Cassa in deroga, arrivano i soldi: ma non bastano

Il governo ha stanziato i 18,6 milioni di euro a copertura del periodo settembre-dicembre 2014. Tuttavia nella nostra Regione mancano 4 milioni di euro

REGGIO EMILIA – Arrivano i soldi della cassa in deroga per i 2.500 lavoratori reggiani che usufruiscono di questo istituto dato che sono arrivati dal governo i 18,6 milioni di euro a copertura del periodo settembre-dicembre 2014 per la nostra regione. Un sospiro di sollievo per molti di loro che, purtroppo, non prendono soldi da settembre.

Ma non per tutti perché fonti Cgil fanno sapere che le risorse stanziate sarebbero largamente insufficienti. Sembra che ci siano otto regioni per cui non sono stati previsti stanzamenti e all’Emilia-Romagna mancherebbero 4 milioni di euro. Ci saranno lavoratori, dunque, che potrebbero essere costretti a rimanere a bocca asciutta.

La Regione informa che con il decreto appena firmato dai ministri dell’Economia Pietro Carlo Padoan e del Lavoro Giuliano Poletti, arriveranno complessivamente in Emilia-Romagna 18 milioni e 618 mila euro con i quali si potranno autorizzare  tutte le domande ammissibili. Si tratta di 3.210 domande di cassa in deroga per 21.490 lavoratori per il periodo da settembre 2014 dicembre 2014.

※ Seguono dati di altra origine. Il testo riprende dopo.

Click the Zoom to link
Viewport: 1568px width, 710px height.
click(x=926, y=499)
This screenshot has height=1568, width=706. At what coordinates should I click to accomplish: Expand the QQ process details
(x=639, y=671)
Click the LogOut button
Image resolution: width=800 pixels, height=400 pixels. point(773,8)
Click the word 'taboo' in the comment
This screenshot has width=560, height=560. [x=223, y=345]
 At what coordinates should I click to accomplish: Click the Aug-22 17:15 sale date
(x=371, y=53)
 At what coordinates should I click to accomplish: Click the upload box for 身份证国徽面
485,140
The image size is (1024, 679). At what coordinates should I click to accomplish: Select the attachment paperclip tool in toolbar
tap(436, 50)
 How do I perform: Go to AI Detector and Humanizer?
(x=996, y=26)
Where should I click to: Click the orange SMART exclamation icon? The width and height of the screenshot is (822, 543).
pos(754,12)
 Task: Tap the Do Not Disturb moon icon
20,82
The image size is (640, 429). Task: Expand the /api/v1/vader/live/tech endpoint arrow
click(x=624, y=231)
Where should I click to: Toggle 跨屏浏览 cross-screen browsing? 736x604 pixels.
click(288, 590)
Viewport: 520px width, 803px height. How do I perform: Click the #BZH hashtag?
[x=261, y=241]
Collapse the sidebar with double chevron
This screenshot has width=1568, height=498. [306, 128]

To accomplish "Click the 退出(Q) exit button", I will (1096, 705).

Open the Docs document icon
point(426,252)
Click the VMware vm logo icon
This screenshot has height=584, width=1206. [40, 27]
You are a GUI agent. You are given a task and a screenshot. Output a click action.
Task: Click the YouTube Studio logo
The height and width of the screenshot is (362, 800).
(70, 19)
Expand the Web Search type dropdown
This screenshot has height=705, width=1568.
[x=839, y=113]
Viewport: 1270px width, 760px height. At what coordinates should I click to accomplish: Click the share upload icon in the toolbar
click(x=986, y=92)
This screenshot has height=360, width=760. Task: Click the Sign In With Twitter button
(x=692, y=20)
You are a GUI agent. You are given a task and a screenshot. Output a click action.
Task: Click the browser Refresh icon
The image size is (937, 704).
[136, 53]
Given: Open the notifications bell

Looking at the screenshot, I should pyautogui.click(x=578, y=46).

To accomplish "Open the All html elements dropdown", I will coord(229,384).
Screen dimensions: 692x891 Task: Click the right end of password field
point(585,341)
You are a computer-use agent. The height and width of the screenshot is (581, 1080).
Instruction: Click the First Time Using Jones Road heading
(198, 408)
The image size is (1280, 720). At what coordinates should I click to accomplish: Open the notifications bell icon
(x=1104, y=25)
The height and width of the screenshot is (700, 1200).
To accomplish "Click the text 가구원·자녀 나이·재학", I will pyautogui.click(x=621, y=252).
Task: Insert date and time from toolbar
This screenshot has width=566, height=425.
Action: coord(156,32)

“Il provvedimento consegna giustamente tranquillità ai lavoratori e alle loro famiglie colmando un ritardo che rischiava di aumentare le difficoltà. Intanto prosegue il nostro impegno, partendo dall’intesa siglata nel febbraio scorso sulla gestione della mobilità in deroga, per garantire un reddito a chi l’ha perso e non ha nessuna tutela consentendo anche di attivare le politiche attive necessarie a qualificare i lavoratori. L’obiettivo principale resta però quello di operare in modo diffuso per ricercare soluzioni di rilancio industriale”, hanno sottolineato soddisfatto l’assessore regionale alle Attività Produttive Palma Costi e l’assessore regionale al Lavoro Patrizio Bianchi.